I currently pay $300,000 on my home at 2.5%, with a 30-year mortgage. I have my retirement accounts – IRA and 401(k) – and am looking to retire in less than 10 years. I will receive an inheritance of at least $300,000, so I can pay off the house.
I am in a very fortunate position. Should I pay – or should I invest the money?
By paying off your loan early, you’ll save a significant amount of interest, typically at 2.5 percent. Millions of homeowners would kill for that amount.
Of course, many of them are related to luck. Let’s take a moment: 30-year mortgage rates are currently over 5.5%. The consumer price index rose 8.5% in July from a year ago, and the closely watched “core” inflation – excluding volatile food and energy – was hovering at 5.9%. With an interest rate of 2.5%, you’re making money simply by living your life.
As my colleague Aarti Swaminathan says: “As the cost of their car, gas, electricity and other expenses increases, so does that homeowner’s home value with inflation.” However, their mortgage payments are the same because they are not adjusted for inflation, meaning they are still paying the same amount as they were before inflation.
Overpayment some If you can, pay higher interest payments, especially early in the life of the loan. Depending on the terms of your mortgage, you may be limited to the amount of overpayment you can make (10% in some cases), and while it may seem worthwhile, there may be a penalty for overpaying. In your case, that might actually be a good thing.
“With an interest rate of 2.5% and inflation at 8.5%, you are already making money living your life. “
Assuming you have a healthy 401(k) and IRA, 6 percent of your retirement savings will do a lot of hard work to offset your 2.5% interest. Talk to a financial advisor, and make sure you’ll still have enough to live comfortably and pay off and/or reduce your mortgage.
Larry Pohn, a financial planner in Redwood City, Calif., says of financial advisors, “People with more money face your dilemma, and there’s no right or wrong answer.” He agrees with me: “I do both.” I will not pay the loan and contribute heavily to the inheritance, but make a combination.
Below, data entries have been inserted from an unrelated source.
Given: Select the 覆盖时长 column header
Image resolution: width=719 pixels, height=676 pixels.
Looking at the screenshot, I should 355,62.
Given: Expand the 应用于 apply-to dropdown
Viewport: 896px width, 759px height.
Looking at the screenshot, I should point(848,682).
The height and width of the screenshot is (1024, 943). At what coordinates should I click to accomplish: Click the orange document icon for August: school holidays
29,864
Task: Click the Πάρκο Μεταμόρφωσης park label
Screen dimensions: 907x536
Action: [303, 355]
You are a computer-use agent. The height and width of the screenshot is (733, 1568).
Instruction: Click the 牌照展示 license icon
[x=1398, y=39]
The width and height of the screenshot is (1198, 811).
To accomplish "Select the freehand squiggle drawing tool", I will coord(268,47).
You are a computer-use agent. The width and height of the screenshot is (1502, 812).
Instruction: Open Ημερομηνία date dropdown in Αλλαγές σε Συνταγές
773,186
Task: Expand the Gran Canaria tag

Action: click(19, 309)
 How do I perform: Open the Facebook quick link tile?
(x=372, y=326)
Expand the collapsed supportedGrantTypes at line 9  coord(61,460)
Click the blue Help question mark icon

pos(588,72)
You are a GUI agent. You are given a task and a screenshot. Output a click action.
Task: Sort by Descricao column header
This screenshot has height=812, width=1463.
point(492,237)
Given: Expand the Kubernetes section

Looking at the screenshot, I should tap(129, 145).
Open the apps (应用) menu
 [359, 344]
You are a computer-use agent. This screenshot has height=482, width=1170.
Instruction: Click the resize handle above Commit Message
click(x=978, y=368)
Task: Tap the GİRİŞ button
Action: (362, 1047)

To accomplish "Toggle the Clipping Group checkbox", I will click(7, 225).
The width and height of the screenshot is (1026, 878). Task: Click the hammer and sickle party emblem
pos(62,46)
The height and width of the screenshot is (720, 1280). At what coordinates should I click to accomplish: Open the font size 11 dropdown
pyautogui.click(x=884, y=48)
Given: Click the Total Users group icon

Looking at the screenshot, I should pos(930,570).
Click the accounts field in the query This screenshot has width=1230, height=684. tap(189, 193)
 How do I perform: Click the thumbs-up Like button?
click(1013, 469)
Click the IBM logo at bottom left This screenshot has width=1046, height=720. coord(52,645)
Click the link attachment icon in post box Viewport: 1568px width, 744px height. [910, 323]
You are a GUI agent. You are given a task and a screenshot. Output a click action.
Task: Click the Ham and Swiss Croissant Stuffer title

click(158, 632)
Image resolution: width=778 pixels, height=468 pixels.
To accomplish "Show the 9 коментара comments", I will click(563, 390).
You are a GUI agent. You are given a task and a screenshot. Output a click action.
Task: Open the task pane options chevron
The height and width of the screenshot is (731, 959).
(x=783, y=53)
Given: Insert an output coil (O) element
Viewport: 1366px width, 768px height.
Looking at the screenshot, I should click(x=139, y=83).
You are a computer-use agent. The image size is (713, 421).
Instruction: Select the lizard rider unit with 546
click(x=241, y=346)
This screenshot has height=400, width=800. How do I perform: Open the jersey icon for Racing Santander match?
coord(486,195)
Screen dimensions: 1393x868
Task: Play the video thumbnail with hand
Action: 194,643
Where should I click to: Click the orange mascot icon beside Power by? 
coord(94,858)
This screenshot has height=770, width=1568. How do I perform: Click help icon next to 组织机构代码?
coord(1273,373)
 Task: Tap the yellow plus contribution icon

“Since you’re 10 years from retirement, I’d suggest investing in an inheritance with a moderate allocation, between 50/50 and 60/40 to stocks and bonds. This portfolio can generate enough income to increase your mortgage payment,” Pohn said. You may not notice any difference in your flow and pay off the loan in 10 years.”
Continue to raise those accounts. “I assume you’re over 50, so you can put $7,000 into an IRA and $26,000 into your 401(k). I’ve been doing this for 36 years and I’ve yet to meet someone who has saved so much for retirement,” Pohn added. “I encourage you to continue to maximize your retirement plans to make your retirement more secure.”
Pon outlines the advantages/disadvantages of investing and paying off loans. Here are its advantages: 1. No more mortgage payments. 2. Paying off debt is a risk-free investment. “You’ll save at least $1,200 a month, which means you can divert your payment toward your savings instead of paying the mortgage.” 3. “This will make your retirement more secure.”
And the cons: 1. Your mortgage rate probably won’t be lower anymore. 2. If you invest $300,000 instead of paying off the loan, you take on investment risk. 3. “Even in the current market, your return on investment is expected to be above 2.5%. This is not risk free or guaranteed, but taking some risk will give you a big return.”
What if it was me? I will pay off the loan. I don’t like debt. We spend the first part of our lives desperate to get a loan, then the rest we worry about paying off. They are important, if sometimes unhealthy, obsessions. Mortgages give us something to focus on besides the other “M” word: our mortality.
However, life would be sweeter if the mortgage was paid off. Until the next obsession comes along.